**WHAT IS ASKED:**
Replace "Identify the location of" with "Give the position of" in the entries from the line with "Image resolution: width=1043" to the line with "(1056, 299).", keeping everything else the same.

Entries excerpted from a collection

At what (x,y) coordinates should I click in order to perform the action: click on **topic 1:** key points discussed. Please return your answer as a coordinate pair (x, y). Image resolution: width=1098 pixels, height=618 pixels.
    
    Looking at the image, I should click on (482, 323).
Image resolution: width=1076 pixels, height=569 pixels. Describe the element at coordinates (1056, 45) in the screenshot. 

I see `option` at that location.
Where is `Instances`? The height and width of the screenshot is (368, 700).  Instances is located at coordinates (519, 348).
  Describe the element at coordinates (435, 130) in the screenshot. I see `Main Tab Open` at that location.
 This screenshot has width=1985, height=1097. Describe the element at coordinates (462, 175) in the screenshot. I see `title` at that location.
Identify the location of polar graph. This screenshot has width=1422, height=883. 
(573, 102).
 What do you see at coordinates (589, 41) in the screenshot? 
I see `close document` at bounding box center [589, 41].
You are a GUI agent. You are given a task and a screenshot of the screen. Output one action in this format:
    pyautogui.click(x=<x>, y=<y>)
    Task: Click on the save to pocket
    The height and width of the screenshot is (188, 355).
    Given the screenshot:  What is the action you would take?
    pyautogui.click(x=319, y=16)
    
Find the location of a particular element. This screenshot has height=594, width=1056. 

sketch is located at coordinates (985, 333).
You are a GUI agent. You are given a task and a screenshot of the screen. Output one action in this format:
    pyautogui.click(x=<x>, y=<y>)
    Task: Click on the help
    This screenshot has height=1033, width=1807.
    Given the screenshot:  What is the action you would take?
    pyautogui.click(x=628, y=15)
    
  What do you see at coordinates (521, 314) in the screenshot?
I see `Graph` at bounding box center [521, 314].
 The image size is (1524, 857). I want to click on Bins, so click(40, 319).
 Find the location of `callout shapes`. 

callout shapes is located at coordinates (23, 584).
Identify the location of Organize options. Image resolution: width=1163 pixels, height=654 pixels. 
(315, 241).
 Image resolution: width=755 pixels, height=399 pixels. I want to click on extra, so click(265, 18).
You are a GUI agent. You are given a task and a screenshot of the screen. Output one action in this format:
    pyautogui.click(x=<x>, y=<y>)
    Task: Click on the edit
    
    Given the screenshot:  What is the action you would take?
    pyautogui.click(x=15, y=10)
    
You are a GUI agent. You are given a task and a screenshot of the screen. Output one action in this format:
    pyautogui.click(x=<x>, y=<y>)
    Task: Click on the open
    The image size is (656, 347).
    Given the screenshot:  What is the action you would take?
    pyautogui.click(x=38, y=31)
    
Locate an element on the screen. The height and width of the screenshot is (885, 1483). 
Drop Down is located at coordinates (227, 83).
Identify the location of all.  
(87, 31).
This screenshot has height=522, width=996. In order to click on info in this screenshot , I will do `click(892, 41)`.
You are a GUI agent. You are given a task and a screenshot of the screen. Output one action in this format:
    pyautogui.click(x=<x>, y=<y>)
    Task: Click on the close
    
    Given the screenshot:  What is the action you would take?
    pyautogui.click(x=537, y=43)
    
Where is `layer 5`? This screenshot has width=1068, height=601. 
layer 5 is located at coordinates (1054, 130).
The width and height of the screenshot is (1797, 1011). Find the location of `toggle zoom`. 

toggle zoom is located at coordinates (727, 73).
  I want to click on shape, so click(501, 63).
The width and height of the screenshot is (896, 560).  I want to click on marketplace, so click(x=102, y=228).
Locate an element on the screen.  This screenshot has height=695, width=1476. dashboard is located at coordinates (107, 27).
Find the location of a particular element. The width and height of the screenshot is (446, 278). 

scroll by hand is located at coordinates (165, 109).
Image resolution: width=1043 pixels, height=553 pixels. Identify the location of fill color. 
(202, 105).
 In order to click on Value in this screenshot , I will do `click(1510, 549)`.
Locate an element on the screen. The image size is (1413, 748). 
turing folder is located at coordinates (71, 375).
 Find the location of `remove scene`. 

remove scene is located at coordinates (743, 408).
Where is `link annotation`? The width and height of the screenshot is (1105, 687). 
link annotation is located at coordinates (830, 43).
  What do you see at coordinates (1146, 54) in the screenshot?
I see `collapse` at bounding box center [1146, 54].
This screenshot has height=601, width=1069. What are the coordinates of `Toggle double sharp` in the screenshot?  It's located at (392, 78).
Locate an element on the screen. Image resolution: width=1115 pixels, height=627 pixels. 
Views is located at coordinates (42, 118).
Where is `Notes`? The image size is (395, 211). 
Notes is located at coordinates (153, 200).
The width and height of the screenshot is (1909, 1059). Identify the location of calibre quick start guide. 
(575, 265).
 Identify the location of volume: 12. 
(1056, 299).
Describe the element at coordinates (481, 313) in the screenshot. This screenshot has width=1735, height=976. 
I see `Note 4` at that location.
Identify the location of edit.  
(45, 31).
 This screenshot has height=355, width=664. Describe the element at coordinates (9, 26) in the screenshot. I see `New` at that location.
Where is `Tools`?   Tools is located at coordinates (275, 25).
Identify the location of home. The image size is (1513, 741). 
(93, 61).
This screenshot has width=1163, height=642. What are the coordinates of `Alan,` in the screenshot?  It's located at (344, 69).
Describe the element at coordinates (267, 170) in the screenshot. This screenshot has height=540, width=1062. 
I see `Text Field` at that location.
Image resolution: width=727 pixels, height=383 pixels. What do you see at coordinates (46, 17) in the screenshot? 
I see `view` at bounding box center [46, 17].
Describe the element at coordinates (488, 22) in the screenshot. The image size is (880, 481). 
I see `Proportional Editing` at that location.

**RESULT FOR THIS EXERCISE:**
Image resolution: width=1043 pixels, height=553 pixels. Give the position of fill color. 
(202, 105).
 In order to click on Value in this screenshot , I will do `click(1510, 549)`.
Locate an element on the screen. The image size is (1413, 748). 
turing folder is located at coordinates (71, 375).
 Find the location of `remove scene`. 

remove scene is located at coordinates (743, 408).
Where is `link annotation`? The width and height of the screenshot is (1105, 687). 
link annotation is located at coordinates (830, 43).
  What do you see at coordinates (1146, 54) in the screenshot?
I see `collapse` at bounding box center [1146, 54].
This screenshot has height=601, width=1069. What are the coordinates of `Toggle double sharp` in the screenshot?  It's located at (392, 78).
Locate an element on the screen. Image resolution: width=1115 pixels, height=627 pixels. 
Views is located at coordinates (42, 118).
Where is `Notes`? The image size is (395, 211). 
Notes is located at coordinates (153, 200).
The width and height of the screenshot is (1909, 1059). Give the position of calibre quick start guide. 
(575, 265).
 Give the position of volume: 12. 
(1056, 299).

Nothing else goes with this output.